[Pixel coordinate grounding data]
Start of Block

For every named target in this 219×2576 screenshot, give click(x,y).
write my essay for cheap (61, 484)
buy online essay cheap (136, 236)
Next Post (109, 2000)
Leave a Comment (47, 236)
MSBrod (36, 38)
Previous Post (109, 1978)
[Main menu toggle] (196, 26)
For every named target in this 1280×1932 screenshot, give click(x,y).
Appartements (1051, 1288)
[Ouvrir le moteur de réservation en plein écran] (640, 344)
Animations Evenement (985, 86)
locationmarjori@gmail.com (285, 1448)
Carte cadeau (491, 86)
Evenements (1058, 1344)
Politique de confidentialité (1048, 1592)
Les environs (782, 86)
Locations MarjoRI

End of Block

▸ What is required
With the line containing "Next Post (109, 2000)" as the start and the last line of the entries as the end, print that whole span exactly.

▸ Task answer
Next Post (109, 2000)
Leave a Comment (47, 236)
MSBrod (36, 38)
Previous Post (109, 1978)
[Main menu toggle] (196, 26)
For every named target in this 1280×1932 screenshot, give click(x,y).
Appartements (1051, 1288)
[Ouvrir le moteur de réservation en plein écran] (640, 344)
Animations Evenement (985, 86)
locationmarjori@gmail.com (285, 1448)
Carte cadeau (491, 86)
Evenements (1058, 1344)
Politique de confidentialité (1048, 1592)
Les environs (782, 86)
Locations MarjoRI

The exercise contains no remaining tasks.